One could argue that unlike the past, this pandemic has been well tracked in terms of numeric dashboards which gives us a sense of caseloads, death rates, vaccine doses, etc which should help call the end better than in the past but the authors argue against:
“Some historians have observed that pandemics do not conclude when disease transmission ends “but rather when, in the attention of the general public and in the judgment of certain media and political elites who shape that attention, the disease ceases to be newsworthy.” Pandemic dashboards provide endless fuel, ensuring the constant newsworthiness of the covid-19 pandemic, even when the threat is low. In doing so, they might prolong the pandemic by curtailing a sense of closure or a return to pre-pandemic life.
Deactivating or disconnecting ourselves from the dashboards may be the single most powerful action towards ending the pandemic. This is not burying one’s head in the sand.
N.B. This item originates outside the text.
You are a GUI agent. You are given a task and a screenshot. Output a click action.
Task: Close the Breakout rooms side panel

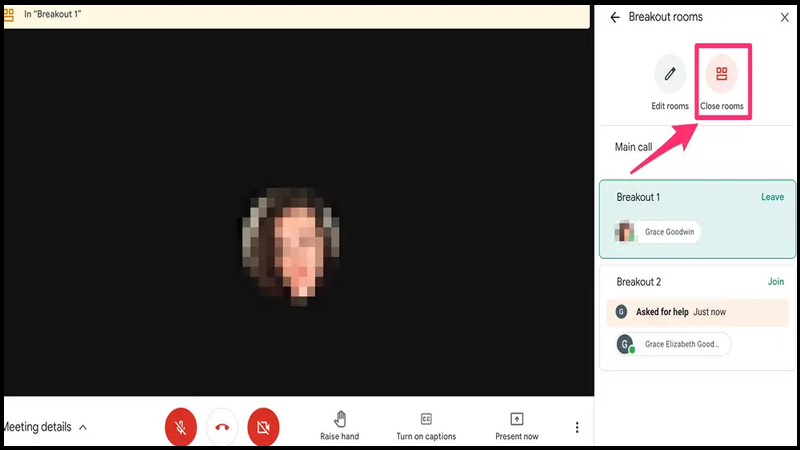click(785, 17)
Rather, it is recognising that no single or joint set of dashboard metrics can tell us when the pandemic is over.
….History suggests that the end of the pandemic will not simply follow the attainment of herd immunity or an official declaration, but rather it will occur gradually and unevenly as societies cease to be all consumed by the pandemic’s shocking metrics. Pandemic ending is more of a question of lived experience, and thus is more of a sociological phenomenon than a biological one. And thus dashboards—which do not measure mental health, educational impact, and the denial of close social bonds—are not the tool that will tell us when the pandemic will end. Indeed, considering how societies have come to use dashboards, they may be a tool that helps prevent a return to normal. Pandemics—at least respiratory viral pandemics—simply do not end in a manner amenable to being displayed on dashboards. Far from a dramatic “end,” pandemics gradually fade as society adjusts to living with the new disease agent and social life returns to normal.
As an extraordinary period in which social life was upturned, the covid-19 pandemic will be over when we turn off our screens and decide that other issues are once again worthy of our attention. Unlike its beginning, the end of the pandemic will not be televised.”